### Description of the task
Return each line, exactly as given, from the one containing "731x509 pixels." through the end of the entries below, and skip the rest.

(Pixel coordinate grounding data)
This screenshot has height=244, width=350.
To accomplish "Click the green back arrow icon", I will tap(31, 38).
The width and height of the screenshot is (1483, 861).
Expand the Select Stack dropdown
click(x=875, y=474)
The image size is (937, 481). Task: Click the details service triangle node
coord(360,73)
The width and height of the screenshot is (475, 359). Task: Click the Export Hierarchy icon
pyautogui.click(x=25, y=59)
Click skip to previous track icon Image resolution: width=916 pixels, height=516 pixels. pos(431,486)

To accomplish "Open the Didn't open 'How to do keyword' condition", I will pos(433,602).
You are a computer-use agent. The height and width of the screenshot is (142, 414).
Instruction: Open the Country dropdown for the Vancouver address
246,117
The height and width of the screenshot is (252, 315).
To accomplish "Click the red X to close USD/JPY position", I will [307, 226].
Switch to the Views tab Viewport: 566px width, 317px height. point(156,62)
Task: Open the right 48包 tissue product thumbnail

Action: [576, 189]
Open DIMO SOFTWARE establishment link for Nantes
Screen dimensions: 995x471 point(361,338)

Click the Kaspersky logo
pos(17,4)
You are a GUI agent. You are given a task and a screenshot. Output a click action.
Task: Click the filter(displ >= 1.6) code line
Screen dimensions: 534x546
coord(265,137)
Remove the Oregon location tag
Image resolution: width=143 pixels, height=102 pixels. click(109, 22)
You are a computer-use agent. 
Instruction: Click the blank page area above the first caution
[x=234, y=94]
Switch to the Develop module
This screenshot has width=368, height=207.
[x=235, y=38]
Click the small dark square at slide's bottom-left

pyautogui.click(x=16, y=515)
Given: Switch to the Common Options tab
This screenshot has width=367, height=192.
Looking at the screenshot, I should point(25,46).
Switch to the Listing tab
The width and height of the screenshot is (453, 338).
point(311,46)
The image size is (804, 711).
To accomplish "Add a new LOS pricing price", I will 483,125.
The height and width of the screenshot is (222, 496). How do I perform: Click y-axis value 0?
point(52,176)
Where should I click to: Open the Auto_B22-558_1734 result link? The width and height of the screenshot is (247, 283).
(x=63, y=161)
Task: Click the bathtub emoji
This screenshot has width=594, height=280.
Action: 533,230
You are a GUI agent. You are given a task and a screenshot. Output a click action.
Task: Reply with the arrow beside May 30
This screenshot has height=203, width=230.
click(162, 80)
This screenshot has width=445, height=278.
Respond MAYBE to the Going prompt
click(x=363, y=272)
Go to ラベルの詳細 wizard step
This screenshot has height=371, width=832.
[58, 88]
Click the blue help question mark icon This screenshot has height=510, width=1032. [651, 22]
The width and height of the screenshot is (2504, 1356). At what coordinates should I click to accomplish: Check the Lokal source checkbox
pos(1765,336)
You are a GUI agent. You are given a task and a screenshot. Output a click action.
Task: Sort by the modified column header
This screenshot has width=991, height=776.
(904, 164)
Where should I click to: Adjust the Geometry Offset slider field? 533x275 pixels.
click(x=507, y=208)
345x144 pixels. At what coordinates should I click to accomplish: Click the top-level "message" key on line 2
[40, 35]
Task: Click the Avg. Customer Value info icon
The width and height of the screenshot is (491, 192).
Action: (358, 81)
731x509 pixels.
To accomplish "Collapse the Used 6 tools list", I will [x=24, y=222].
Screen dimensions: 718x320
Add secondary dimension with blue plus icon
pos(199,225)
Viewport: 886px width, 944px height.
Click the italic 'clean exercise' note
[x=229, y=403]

### Exercise answer
731x509 pixels.
To accomplish "Collapse the Used 6 tools list", I will [x=24, y=222].
Screen dimensions: 718x320
Add secondary dimension with blue plus icon
pos(199,225)
Viewport: 886px width, 944px height.
Click the italic 'clean exercise' note
[x=229, y=403]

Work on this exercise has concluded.